> **What is being asked**
The expected answer holds every line from the first line of the data below through the line containing "Given: Find the next search match", exactly as written, and no other line.

> **Task material**
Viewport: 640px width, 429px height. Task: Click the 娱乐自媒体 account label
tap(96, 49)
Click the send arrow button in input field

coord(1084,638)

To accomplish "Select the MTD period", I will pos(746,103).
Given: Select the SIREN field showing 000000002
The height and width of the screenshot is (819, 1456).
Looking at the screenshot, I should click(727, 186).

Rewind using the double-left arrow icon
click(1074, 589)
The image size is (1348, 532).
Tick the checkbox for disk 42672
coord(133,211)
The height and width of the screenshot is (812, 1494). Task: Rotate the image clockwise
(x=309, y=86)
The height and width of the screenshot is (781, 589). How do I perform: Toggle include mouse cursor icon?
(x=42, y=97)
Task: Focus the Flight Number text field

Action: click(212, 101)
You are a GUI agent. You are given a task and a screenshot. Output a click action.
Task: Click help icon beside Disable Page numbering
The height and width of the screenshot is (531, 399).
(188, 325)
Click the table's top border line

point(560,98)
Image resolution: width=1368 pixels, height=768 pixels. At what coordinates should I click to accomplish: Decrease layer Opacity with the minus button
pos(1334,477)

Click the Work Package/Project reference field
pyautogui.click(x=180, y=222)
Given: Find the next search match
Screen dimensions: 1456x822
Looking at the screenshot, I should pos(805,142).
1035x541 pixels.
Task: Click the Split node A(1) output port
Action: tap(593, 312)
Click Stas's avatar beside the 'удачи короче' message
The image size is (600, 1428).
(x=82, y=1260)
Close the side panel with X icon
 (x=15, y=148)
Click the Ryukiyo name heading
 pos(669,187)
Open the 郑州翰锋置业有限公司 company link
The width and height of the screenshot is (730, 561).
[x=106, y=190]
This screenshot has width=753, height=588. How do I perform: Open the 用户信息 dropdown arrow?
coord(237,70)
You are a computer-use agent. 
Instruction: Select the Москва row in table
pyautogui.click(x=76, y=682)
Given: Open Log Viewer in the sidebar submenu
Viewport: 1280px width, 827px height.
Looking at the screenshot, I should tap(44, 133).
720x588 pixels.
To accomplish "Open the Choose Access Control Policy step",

> **Response area**
Viewport: 640px width, 429px height. Task: Click the 娱乐自媒体 account label
tap(96, 49)
Click the send arrow button in input field

coord(1084,638)

To accomplish "Select the MTD period", I will pos(746,103).
Given: Select the SIREN field showing 000000002
The height and width of the screenshot is (819, 1456).
Looking at the screenshot, I should click(727, 186).

Rewind using the double-left arrow icon
click(1074, 589)
The image size is (1348, 532).
Tick the checkbox for disk 42672
coord(133,211)
The height and width of the screenshot is (812, 1494). Task: Rotate the image clockwise
(x=309, y=86)
The height and width of the screenshot is (781, 589). How do I perform: Toggle include mouse cursor icon?
(x=42, y=97)
Task: Focus the Flight Number text field

Action: click(212, 101)
You are a GUI agent. You are given a task and a screenshot. Output a click action.
Task: Click help icon beside Disable Page numbering
The height and width of the screenshot is (531, 399).
(188, 325)
Click the table's top border line

point(560,98)
Image resolution: width=1368 pixels, height=768 pixels. At what coordinates should I click to accomplish: Decrease layer Opacity with the minus button
pos(1334,477)

Click the Work Package/Project reference field
pyautogui.click(x=180, y=222)
Given: Find the next search match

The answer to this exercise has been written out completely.